House hunting season is in full swing, and whether you’re browsing the market for the first time or making a big life change, you need to know a few things to land the best deal. Before you sign a purchase agreement, here are five things you should consider about how buying a house will impact you for the long term. There are also some practical moving tips included to make your transition into your new home a breeze.
Review Your Valuable Assets
A lot of homeowners think about how long they have to pay for their mortgage and little else. But owning a home is a major financial achievement. You have the chance to build equity, which is the difference between how much you owe on your mortgage and what your home is worth.
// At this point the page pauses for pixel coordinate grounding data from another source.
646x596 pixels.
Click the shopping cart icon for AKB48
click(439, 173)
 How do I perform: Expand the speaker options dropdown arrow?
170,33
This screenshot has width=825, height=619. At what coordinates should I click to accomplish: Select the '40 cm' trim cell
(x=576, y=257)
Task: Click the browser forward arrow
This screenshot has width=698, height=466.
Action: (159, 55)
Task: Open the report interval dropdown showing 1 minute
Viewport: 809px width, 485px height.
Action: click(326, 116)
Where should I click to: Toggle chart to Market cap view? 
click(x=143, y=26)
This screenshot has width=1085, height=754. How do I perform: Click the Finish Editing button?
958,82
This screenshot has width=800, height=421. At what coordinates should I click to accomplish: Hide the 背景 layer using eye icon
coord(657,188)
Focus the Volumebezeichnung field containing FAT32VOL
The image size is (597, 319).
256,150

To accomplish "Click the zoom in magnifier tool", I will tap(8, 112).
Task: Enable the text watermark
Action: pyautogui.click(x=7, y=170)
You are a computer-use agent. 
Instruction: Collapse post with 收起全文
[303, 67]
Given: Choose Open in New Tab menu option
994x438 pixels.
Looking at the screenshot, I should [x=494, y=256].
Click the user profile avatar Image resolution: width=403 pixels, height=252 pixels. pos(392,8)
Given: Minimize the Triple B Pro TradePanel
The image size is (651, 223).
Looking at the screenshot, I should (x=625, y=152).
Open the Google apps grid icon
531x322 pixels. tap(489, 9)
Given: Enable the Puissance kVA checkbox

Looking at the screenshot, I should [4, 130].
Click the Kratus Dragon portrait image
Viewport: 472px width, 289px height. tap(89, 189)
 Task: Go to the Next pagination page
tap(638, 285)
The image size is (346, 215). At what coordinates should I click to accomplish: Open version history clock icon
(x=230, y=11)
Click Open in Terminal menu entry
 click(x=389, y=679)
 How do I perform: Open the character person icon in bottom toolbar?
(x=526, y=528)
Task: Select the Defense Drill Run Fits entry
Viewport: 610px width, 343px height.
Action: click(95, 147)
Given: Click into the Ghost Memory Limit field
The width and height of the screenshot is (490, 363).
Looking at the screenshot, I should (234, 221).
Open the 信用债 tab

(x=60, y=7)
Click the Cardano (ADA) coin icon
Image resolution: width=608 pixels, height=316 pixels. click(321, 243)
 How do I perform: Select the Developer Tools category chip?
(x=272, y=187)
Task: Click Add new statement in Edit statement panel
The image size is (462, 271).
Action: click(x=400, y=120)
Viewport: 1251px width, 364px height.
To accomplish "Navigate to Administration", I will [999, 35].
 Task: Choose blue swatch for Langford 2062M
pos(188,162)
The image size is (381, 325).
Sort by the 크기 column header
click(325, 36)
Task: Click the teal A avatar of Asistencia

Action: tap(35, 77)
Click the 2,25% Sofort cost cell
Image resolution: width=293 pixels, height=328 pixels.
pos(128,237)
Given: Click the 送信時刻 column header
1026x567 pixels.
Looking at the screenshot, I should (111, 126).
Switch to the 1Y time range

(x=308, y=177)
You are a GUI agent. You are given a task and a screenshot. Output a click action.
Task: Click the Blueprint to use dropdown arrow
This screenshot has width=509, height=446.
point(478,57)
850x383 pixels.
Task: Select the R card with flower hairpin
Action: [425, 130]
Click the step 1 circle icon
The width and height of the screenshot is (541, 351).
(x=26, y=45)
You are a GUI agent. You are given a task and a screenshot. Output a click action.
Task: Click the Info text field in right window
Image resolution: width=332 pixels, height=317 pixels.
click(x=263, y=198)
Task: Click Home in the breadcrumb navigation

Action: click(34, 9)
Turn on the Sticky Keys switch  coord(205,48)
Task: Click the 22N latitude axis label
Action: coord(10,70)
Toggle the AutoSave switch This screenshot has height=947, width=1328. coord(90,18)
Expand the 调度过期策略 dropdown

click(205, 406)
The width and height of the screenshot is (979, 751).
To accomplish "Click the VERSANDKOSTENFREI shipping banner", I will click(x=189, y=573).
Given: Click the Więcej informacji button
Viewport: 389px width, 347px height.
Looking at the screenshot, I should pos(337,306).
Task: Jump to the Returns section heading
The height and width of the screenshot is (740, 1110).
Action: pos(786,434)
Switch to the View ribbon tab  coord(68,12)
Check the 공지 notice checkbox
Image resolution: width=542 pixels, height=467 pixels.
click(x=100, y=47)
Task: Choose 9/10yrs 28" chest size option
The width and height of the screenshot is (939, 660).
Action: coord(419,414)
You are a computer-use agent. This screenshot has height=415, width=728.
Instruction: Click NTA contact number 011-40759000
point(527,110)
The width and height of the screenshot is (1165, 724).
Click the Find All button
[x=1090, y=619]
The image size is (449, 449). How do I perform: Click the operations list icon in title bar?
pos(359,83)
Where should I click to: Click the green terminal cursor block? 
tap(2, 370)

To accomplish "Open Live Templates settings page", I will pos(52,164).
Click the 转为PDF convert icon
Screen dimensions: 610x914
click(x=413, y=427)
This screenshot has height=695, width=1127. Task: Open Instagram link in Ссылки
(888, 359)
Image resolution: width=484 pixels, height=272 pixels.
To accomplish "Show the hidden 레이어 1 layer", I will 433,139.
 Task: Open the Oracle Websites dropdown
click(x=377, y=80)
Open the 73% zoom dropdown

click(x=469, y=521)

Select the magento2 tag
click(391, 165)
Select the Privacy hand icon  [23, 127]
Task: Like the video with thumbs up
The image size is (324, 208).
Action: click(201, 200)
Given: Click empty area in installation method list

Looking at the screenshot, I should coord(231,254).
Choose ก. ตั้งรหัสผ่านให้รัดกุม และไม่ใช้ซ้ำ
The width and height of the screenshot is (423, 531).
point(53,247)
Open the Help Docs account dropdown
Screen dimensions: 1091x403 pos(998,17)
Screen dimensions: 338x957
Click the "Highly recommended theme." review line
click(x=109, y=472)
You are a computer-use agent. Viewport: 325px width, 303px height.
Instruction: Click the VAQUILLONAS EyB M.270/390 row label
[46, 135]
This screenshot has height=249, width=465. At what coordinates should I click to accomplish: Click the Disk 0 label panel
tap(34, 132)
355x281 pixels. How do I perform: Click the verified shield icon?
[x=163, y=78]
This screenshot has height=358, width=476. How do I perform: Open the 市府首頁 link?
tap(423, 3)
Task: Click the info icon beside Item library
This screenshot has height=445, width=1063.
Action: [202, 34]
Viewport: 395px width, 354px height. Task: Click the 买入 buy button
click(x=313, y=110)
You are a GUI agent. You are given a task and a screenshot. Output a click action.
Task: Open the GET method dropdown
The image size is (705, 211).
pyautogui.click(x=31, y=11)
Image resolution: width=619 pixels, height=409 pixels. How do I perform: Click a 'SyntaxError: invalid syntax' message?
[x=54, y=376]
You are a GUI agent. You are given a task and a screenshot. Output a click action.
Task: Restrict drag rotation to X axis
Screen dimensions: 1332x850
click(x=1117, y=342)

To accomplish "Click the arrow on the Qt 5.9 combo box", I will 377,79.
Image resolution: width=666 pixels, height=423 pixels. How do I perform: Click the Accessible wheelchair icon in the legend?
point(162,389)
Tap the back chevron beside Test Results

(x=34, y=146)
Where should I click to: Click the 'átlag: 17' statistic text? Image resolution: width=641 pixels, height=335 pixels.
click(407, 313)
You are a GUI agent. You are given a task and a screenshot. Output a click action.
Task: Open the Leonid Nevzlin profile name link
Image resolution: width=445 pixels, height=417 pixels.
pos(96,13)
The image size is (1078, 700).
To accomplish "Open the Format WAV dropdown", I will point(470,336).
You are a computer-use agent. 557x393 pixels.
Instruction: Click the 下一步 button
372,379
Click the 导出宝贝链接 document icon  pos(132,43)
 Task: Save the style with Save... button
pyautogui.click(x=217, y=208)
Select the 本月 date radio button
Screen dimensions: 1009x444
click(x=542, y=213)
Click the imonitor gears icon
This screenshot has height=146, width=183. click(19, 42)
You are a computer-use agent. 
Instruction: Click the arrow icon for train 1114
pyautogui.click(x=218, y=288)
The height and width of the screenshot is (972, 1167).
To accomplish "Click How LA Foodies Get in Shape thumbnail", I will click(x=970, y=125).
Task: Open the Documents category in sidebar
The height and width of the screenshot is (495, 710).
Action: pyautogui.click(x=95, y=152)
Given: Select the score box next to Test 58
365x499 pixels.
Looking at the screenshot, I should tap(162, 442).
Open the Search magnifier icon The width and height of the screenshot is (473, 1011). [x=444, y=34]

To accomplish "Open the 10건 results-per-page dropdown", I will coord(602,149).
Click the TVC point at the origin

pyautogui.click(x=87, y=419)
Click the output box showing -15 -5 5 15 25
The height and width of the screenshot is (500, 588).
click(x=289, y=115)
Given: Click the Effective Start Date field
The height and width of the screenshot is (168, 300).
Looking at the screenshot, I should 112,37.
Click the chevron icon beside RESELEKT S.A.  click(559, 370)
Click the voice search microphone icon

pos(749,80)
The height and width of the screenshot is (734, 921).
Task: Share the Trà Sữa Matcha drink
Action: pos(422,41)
You may wonder whether it’s worth it to keep certain major investments like life insurance if you already have a home and intend to raise its value. Don’t rush to get rid of other sources of financial security. Your life insurance is worth more than you might realize, and you have no obligation to sell by checking out its valuation online right now. A life settlement can get you more cash later on, and it’s equally important to consider the span of all your other potential investments before you put a mortgage in the mix.
You Have the Freedom to Negotiate
Closing contracts are not one-and-done. You don’t have to automatically agree to terms or timeframes you’re uncomfortable with just to close the deal. You’re allowed to negotiate factors like the inspection, move-in date and more. Working with a professional real estate agent is recommended because they know how to get you the best out of every step in the home buying process. They listen to your desires, concerns and needs to strike a balance that leaves both buyer and seller happy.
You’ll Need an Exit Plan if You’re an Unmarried Couple
Many modern couples buy a house together before they tie the knot, but this is also a risk that you shouldn’t take lightly. Even if you’re engaged and planning your happily ever after, things happen, and there’s a difference legally between sharing a home with someone you’re married to and someone you’re just in a long-term relationship with. You’re liable for this asset with the other person, and you both need to have a contingency plan in place. If you decide to part ways, who keeps the house? Who’s responsible for the mortgage? Are you both willing to sell or do you want to share the home? Make sure you discuss all of these what-ifs before moving in together and don’t sign any dotted lines until you’re 100-percent confident.
Kids Need Time to Adjust
It might be good to familiarize your children with their new home through photos and even neighborhood tours before move-in day. Even if they’re not thrilled at first, don’t take it too personally. Moving is a big change for kids, and most will come around to their new abode in a few weeks. But you can make moving less scary by including them in the process. Read books about moving, write a story about their favorite stuffed animal moving to a new home and pack together. Don’t think that little kids won’t be affected by changing houses, either. Even in preschool, they’re highly susceptible to change and need to have security about what’s going to happen next.